> What is being asked:
Report every line of the records that includes the word "color".

[Stored data]
↓↓↓

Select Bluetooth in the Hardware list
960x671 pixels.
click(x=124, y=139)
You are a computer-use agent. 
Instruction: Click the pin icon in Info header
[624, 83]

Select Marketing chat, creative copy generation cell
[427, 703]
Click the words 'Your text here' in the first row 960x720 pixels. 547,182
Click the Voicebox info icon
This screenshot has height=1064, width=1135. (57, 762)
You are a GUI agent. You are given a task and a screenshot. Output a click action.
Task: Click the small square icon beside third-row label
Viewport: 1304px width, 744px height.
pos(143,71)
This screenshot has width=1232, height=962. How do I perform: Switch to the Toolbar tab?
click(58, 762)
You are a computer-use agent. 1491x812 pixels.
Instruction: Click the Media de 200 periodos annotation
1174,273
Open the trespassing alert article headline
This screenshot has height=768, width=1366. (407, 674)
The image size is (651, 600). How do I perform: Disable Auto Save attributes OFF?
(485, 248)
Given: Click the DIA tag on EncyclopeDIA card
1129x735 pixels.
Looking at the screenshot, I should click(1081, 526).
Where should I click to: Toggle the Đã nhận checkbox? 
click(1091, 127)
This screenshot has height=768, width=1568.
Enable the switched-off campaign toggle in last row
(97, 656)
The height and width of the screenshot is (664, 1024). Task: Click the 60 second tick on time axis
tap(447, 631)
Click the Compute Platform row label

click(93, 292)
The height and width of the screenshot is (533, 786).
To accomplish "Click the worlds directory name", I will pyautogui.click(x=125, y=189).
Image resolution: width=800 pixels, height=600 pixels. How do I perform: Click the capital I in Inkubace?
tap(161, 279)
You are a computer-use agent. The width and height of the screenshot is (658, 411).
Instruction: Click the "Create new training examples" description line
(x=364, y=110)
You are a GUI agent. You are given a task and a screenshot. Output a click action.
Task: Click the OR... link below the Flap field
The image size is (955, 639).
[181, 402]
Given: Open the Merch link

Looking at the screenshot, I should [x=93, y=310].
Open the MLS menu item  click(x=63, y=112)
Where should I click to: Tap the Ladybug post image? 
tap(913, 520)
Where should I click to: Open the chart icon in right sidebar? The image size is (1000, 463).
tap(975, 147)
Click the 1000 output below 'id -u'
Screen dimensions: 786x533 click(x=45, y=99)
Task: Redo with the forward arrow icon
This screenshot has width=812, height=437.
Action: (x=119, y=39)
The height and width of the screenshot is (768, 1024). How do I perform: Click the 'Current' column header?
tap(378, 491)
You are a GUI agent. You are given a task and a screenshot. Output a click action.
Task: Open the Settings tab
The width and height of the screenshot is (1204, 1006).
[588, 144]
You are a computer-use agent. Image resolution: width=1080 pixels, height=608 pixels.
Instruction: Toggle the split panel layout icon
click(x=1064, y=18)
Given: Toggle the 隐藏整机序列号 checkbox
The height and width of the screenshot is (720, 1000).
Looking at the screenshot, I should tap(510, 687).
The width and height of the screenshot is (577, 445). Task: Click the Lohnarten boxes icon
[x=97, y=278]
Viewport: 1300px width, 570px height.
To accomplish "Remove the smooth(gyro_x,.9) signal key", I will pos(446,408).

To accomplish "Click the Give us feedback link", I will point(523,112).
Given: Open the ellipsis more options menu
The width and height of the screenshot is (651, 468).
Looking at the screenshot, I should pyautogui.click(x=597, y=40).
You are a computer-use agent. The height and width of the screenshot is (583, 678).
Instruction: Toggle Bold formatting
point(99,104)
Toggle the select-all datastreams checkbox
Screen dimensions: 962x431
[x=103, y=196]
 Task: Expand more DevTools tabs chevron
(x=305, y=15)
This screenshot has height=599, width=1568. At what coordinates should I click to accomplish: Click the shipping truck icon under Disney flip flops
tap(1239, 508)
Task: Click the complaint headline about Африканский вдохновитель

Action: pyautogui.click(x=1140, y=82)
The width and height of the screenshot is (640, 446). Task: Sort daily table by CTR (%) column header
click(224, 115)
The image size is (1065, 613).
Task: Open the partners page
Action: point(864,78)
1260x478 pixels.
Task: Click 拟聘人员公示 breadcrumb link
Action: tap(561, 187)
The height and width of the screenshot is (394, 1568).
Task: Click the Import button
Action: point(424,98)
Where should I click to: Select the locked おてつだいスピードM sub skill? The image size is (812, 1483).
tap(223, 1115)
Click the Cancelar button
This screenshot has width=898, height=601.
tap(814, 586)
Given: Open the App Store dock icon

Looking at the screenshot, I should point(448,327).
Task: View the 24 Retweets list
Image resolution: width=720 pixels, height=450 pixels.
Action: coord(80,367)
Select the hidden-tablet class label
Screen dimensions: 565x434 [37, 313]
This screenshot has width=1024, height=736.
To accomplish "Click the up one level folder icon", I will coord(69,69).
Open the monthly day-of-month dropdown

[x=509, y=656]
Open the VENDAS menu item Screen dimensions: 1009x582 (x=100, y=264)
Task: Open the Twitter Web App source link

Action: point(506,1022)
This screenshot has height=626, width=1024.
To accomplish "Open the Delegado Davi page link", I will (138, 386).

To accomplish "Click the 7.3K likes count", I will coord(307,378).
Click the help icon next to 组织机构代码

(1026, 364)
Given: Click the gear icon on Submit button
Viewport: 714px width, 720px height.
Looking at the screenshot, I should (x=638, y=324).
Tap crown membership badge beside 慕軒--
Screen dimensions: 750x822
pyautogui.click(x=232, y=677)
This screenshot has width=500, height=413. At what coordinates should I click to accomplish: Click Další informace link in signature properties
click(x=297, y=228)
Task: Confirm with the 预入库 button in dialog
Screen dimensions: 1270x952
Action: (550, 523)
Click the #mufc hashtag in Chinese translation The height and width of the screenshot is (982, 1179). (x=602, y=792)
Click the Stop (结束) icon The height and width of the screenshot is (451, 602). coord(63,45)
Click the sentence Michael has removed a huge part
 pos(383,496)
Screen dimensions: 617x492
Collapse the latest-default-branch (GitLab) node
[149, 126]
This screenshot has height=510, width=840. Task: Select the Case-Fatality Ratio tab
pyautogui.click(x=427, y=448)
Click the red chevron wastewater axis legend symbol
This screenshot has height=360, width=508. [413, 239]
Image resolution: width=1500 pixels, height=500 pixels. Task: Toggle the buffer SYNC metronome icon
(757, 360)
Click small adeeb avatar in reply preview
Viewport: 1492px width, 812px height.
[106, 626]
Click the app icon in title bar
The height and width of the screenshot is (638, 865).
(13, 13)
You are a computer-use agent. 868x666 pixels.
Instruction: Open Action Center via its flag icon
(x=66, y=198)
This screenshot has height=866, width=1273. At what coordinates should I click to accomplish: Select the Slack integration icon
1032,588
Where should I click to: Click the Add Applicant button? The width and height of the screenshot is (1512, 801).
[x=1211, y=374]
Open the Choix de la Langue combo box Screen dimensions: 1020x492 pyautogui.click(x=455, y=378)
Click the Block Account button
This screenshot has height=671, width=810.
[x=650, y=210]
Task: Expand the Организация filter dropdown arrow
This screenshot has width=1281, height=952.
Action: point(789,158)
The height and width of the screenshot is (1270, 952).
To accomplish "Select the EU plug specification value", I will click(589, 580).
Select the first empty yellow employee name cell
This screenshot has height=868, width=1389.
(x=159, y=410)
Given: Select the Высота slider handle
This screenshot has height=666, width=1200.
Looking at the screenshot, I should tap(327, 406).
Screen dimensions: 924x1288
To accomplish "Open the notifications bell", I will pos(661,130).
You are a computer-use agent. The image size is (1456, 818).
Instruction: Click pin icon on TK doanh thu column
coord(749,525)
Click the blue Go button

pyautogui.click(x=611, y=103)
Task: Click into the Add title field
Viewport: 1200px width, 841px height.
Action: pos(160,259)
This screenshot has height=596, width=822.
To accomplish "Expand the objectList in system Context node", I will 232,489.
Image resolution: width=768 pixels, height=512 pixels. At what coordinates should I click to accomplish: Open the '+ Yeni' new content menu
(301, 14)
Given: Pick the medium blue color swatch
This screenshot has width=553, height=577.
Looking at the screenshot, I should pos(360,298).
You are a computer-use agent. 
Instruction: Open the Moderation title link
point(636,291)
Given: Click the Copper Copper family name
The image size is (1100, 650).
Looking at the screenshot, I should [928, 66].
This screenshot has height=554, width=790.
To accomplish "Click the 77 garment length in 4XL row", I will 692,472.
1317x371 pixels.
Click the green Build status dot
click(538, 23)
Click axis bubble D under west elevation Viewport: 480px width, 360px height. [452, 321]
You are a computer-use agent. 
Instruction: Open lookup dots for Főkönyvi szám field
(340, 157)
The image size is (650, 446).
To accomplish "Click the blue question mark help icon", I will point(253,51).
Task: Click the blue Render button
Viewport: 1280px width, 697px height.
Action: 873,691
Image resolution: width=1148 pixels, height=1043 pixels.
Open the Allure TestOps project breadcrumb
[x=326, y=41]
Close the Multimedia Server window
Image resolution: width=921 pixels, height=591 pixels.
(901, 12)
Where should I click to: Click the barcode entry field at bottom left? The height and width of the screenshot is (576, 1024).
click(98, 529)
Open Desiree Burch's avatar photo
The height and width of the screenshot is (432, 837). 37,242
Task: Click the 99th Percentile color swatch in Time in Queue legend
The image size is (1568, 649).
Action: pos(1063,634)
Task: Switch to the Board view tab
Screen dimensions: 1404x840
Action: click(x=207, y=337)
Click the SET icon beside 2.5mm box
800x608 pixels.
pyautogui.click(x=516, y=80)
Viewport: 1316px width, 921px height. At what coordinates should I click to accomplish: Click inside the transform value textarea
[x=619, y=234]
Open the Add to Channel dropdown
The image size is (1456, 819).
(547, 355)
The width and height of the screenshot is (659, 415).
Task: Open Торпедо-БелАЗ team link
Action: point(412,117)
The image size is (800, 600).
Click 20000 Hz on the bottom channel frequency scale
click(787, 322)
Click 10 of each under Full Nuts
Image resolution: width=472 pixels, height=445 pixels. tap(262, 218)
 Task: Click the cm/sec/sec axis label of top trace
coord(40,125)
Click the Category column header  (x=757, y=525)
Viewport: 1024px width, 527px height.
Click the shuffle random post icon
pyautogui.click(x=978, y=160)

↑↑↑

> Finished task:
Given: Pick the medium blue color swatch
Task: Click the 99th Percentile color swatch in Time in Queue legend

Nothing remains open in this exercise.